Still, stocks and trading rebounded, along with interest-bearing public bonds. With it, though, came increasing opposition to speculation, the echoes of which seem never to end (Wall Street versus Main Street, in today’s parlance). “Critics of speculation – and of cities – abounded in early America, particularly among men who derived their wealth from the land and from slave agriculture, including George Washington, Thomas Jefferson, and James Madison.” Needless to say, the markets eventually won the day. 

Sprinkled throughout the volume are consistent reminders that America’s financial past is inextricably linked to our more familiar history lessons. Consider, for example, that the Boston Tea Party was initiated at the London Coffee House at Front and High (now Market) streets. The coffee house was the precursor to the exchange, followed by the City Tavern at 2nd and Walnut.

In the 1800s, the exchange and its members invested in the backbone of industrial America, raising capital for railroads, factories, plants and mining concerns. The Civil War was thus also financed here, a stone’s throw from the Mason-Dixon Line. Afterwards, the modernizing of transportation infrastructure, utilities and real estate was capitalized through Philadelphia. 

So were roads, planned and not. “The greatest financial success among early American internal improvements was not a grand waterway but a relatively short road,” the authors write. Thus was born, in 1792, the nation’s first major private turnpike, via the Philadelphia and Lancaster Turnpike Company, which capitalized and built a 62-mile precursor to Route 30 with $465,000, over two years, millions in today’s dollars.

Vitiello and Thomas teach city and regional planning and urban studies, respectively, at Penn. As Philadelphia lost its status as a world economic power during the decades of the first half of the 20th Century, it was no coincidence that the Philadelphia Stock Exchange was moldering from within, they write.

Nevertheless, though the city continued its deindustrialization and its population began a steady decline (one that has been halted only within the last two years or so), the Stock Exchange re-invented itself, staying relevant by specializing in foreign currencies, stock options and other derivatives, and by embracing electronic trading and other new technologies. 

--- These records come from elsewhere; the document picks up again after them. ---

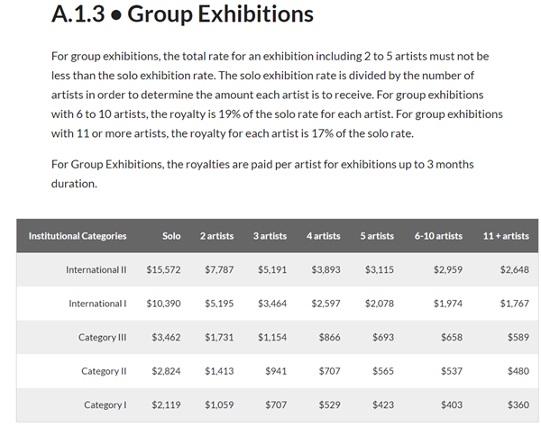The width and height of the screenshot is (541, 436).
Task: Select the International I row label
Action: click(97, 304)
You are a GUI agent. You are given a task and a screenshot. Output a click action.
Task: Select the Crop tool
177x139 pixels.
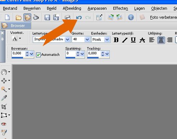tap(4, 107)
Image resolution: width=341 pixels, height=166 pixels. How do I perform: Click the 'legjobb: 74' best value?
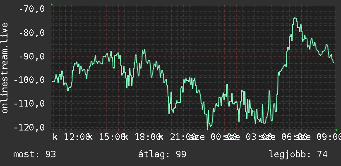click(x=298, y=154)
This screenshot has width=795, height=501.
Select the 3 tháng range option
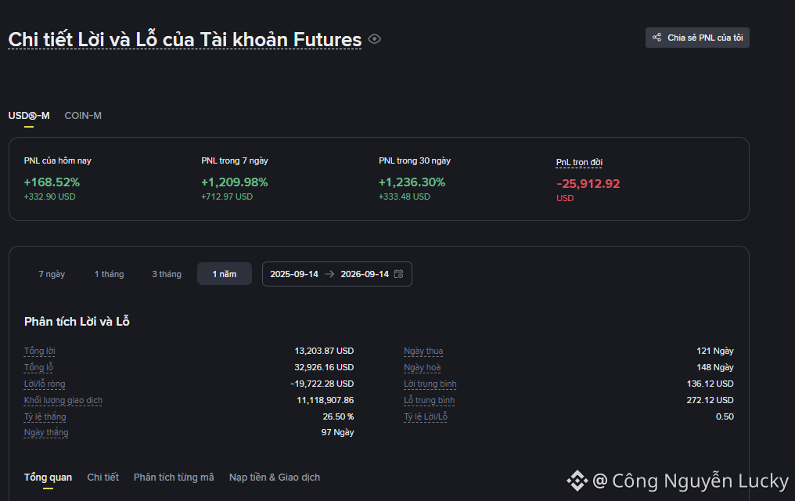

Two years ago, it was acquired by the Nasdaq. But it a full “century earlier, the Philadelphia Stock Exchange had ceased being a significant engine of urban economic development,” the authors write. “Its uneven though often remarkable successes in the last half-century belied its disconnection with the city around it. Other sorts of institutions – public-sector agencies, universities, medical systems, communications and real estate firms – became the main shapers and drivers of the urban economy. 

“While it may be the next great American city because of its livable neighborhoods and vibrant downtown, most of its skyscrapers remain inhabited by branch offices of companies headquartered elsewhere. The great majority of students at the region’s seventy-some colleges and universities still leave upon graduation. Finally, in perhaps the most salient indication of the limited economic opportunities in Philadelphia, in 2006 the Census Bureau revealed that it had become the poorest big city in the United States, with one quarter of residents living below the dismally low federal poverty level.”

The Nasdaq-Philly exchange still employs a few hundred people at 19th and Market streets. Why do we even need it? The authors admit to having no good answers.

Which would be fine with a bit more a what’s-next effort. But they leave a bad taste in the mouth of a modern-day Philadelphia reader, calling the exchange a “‘sixth-borough’ institution,” solely because its CEO has commuted from Manhattan for more than a decade.

It’s one thing to see a careless, too-easy slight like that bandied about in a blog. It’s another to see it foul the final page of an otherwise excellent UPenn publication. Or perhaps, as a native of the Quaker City, I’m being a touch too sensitive.